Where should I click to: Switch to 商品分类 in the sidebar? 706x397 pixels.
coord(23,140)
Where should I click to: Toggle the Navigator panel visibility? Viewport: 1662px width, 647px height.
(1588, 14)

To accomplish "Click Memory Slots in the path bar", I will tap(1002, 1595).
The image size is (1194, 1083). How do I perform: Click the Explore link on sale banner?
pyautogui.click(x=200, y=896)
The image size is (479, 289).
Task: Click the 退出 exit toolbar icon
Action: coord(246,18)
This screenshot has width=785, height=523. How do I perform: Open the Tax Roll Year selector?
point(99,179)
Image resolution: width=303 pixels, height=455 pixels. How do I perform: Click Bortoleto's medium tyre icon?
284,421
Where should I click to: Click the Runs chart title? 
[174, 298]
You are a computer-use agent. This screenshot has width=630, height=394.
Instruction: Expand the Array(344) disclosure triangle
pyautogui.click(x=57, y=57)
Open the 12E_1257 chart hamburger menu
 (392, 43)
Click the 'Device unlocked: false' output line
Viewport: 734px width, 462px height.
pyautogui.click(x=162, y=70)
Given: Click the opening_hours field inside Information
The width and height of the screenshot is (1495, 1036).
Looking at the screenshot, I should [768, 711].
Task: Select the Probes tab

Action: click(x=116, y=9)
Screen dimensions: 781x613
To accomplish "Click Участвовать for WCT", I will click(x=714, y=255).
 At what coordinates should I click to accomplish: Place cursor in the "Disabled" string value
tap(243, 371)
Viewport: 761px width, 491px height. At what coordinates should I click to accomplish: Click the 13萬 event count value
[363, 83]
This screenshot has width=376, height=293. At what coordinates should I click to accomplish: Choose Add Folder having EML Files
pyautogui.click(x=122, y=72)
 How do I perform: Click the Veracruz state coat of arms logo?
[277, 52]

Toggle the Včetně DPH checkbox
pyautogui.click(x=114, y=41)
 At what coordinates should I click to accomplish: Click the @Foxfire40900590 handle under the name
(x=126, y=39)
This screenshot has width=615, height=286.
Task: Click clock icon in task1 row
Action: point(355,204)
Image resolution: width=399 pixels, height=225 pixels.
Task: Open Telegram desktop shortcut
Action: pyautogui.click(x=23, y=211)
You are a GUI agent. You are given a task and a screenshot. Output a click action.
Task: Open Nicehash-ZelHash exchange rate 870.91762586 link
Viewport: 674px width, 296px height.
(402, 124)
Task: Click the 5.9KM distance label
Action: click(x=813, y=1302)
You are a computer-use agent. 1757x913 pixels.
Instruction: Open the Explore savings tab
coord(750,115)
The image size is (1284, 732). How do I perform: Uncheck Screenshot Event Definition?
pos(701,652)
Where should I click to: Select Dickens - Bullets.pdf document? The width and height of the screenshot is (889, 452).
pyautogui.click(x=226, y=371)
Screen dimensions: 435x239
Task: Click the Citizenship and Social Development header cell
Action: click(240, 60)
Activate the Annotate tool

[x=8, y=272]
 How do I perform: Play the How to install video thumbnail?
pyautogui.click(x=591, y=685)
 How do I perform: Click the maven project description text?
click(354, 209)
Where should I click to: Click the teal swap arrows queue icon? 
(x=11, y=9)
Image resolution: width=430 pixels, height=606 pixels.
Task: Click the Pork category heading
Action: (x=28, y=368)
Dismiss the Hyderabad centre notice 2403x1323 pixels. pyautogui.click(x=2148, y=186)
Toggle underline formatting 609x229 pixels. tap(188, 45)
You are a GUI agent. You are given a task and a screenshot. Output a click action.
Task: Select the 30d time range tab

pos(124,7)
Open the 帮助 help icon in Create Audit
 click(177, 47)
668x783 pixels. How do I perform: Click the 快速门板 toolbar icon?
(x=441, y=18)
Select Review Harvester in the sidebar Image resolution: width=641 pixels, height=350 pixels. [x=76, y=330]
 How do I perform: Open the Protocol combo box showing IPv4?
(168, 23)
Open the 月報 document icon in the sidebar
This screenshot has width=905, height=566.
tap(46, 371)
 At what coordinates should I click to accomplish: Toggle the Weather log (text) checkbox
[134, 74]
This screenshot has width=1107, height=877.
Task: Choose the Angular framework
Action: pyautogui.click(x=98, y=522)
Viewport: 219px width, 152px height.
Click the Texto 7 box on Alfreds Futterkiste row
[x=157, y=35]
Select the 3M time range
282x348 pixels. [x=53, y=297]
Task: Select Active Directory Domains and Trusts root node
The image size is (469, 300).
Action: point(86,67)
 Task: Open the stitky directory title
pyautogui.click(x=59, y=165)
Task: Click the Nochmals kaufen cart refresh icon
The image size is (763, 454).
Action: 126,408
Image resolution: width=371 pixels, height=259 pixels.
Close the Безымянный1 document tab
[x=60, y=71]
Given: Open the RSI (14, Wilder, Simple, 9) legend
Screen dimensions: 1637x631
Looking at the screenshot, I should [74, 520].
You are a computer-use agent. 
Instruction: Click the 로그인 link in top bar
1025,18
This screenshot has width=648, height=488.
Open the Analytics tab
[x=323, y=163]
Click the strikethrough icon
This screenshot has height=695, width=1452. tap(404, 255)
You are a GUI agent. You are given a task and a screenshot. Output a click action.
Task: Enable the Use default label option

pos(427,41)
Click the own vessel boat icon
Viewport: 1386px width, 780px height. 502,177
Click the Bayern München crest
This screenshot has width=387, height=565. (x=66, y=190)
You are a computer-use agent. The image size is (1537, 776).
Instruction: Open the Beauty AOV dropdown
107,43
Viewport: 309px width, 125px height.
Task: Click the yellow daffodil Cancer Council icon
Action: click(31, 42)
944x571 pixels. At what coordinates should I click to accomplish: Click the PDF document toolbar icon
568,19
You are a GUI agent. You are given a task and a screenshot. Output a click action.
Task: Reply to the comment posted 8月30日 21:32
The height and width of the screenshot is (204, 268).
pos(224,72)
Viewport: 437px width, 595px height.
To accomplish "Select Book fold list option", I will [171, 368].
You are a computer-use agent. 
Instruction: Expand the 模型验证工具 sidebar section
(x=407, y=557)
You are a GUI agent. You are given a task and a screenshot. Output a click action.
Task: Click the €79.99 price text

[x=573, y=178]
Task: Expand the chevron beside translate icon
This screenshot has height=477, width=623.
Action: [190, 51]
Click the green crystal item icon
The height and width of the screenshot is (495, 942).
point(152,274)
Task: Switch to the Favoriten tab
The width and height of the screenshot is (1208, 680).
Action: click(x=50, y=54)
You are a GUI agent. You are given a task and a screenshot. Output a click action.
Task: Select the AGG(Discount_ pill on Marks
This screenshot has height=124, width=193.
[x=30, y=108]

_JOB_: Copy the records above word for word, starting with the first line and ending after the line that contains "Action: coord(246,18)".

_SOLUTION FOR THIS TASK_:
Where should I click to: Switch to 商品分类 in the sidebar? 706x397 pixels.
coord(23,140)
Where should I click to: Toggle the Navigator panel visibility? Viewport: 1662px width, 647px height.
(1588, 14)

To accomplish "Click Memory Slots in the path bar", I will tap(1002, 1595).
The image size is (1194, 1083). How do I perform: Click the Explore link on sale banner?
pyautogui.click(x=200, y=896)
The image size is (479, 289).
Task: Click the 退出 exit toolbar icon
Action: coord(246,18)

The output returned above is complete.